┌────────

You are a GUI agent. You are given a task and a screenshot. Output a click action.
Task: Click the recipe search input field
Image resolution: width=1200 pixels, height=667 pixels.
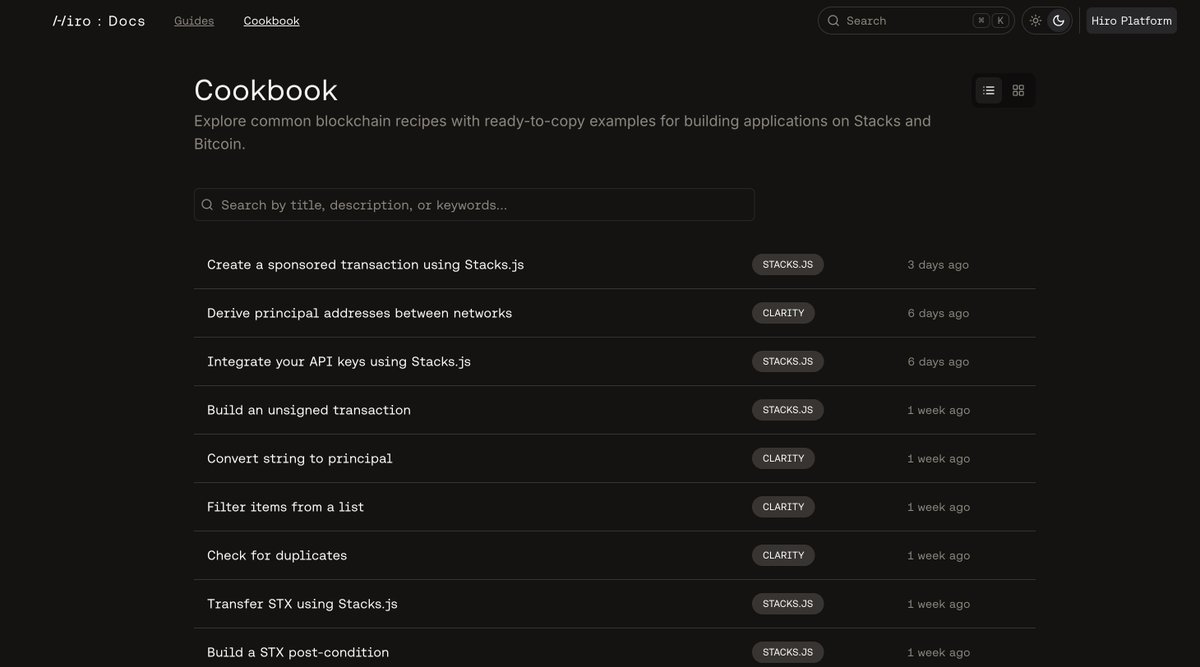pyautogui.click(x=474, y=204)
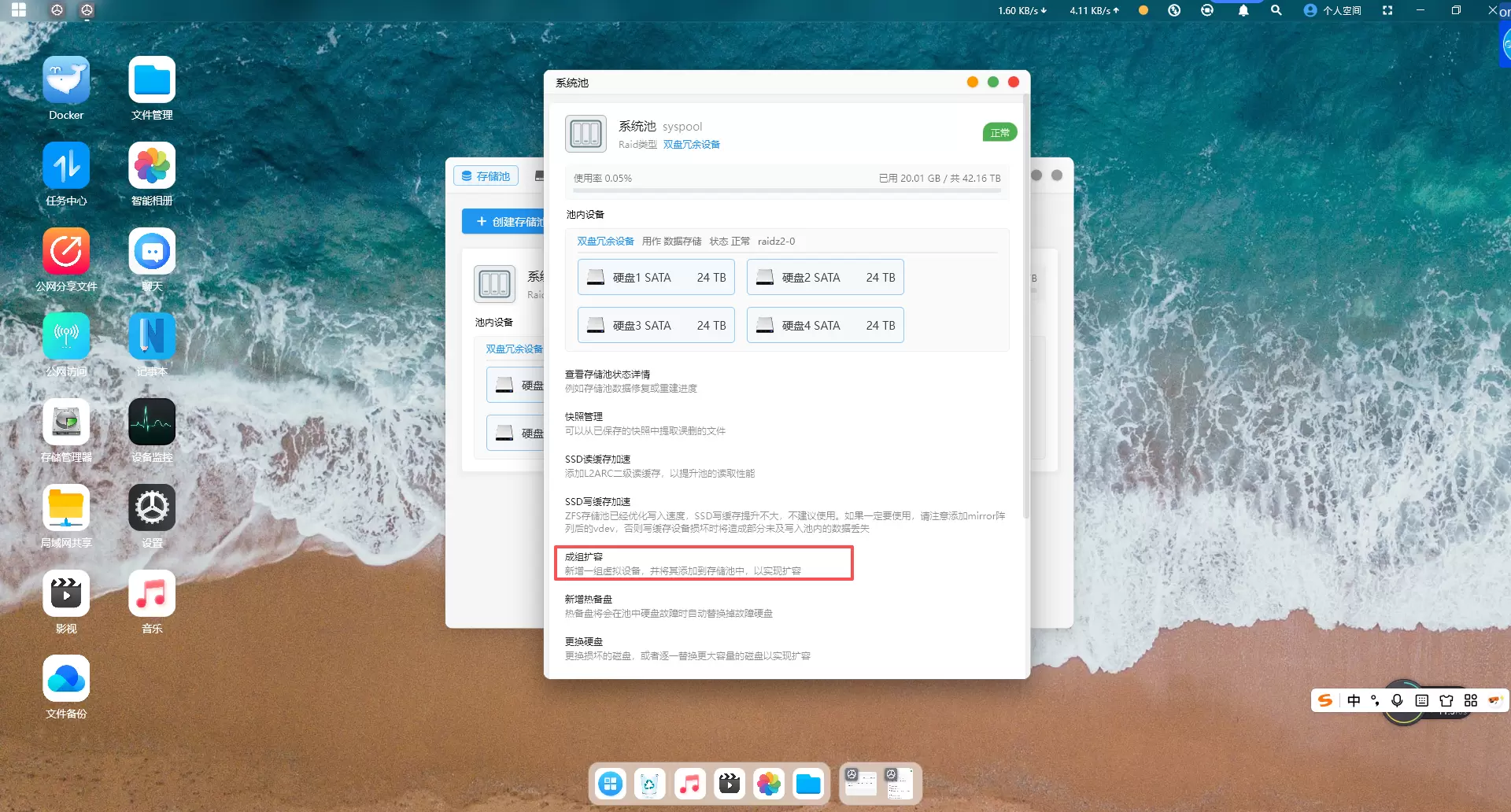Toggle fullscreen mode icon in top bar
This screenshot has width=1511, height=812.
click(x=1387, y=11)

└────────

> [Exercise directions]: The task requires restating verbatim the lines from the one that holds "Image resolution: width=1200" through the end of the listing, both ends counted, and no pictures.

> [Expected answer]:
Image resolution: width=1200 pixels, height=667 pixels.
pyautogui.click(x=474, y=204)
Toggle fullscreen mode icon in top bar
This screenshot has width=1511, height=812.
click(x=1387, y=11)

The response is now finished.